President Barack Obama’s free trade initiative has cleared a major procedural hurdle in the Senate, despite two days of behind-the-scenes wrangling forced by his own party.
The House, though, looks like a much tougher challenge.
The Senate cleared its 60-vote threshold Thursday to advance “trade promotion authority” legislation and start debate — which greases the wheels for the 12-country Trans-Pacific Partnership by guaranteeing that Congress won’t try to amend the deal.
The vote undid a stinging rebuke that Democrats delivered Obama on Tuesday, when even members who support free trade voted against the bill, demanding a series of trade-related concessions. Obama met with some of those Democrats on Tuesday night, and the White House released their names after the meeting, putting additional pressure on those senators to support Obama in Thursday’s vote.
The debate and amendments are expected to play out over several days, but now that Democrats have convinced Senate Majority Leader Mitch McConnell, R-Kentucky, to allow votes on several other worker protection and trade preferences programs, the bill appears on course to clear the Senate.
It will then move to the House, where Republican Speaker John Boehner and his leadership team have strongly backed the legislation — but they’re facing dissent from tea partiers within their own ranks.
The debate there will put on display an odd populist alliance: Labor unions and environmental groups that fear the damage expanded trade could cause are joining ranks with isolationists and Obama’s fiercest critics on the right, who distrust the President and are loathe to hand him any extra power.
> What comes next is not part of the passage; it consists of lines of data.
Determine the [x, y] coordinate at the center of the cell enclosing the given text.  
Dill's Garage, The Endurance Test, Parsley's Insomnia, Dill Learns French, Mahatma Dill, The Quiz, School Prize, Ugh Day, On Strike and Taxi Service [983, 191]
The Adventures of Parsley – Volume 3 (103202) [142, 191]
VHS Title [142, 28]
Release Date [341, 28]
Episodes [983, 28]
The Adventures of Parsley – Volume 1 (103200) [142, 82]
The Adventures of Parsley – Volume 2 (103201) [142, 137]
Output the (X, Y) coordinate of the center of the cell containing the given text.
Those groups both argue, for very different reasons, that TPP will ultimately prove harmful.
House Democrats meanwhile rallied behind Minority Leader Nancy Pelosi of California in railing against the trade deal, and it’s not clear whether the White House has broken off party members in significant numbers to buck House leadership and support Obama.
Pelosi floated chopping the length of the trade promotion authority the bill would give Obama from six years down to three with reporters on Thursday.
“While three years in the trade promotion authority bill may be appropriate for foreseeable trade agreements, there is unease with a process that would provide carte blanche for agreements unknown, for countries to be determined, for a time in perpetuity,” she said.
The pro-trade Democratic votes would likely come from the moderate New Democrat Coalition.
House Republican leaders say they know their caucus will splinter, so they’ll need at least some Democratic votes to give Obama the trade authority he wants.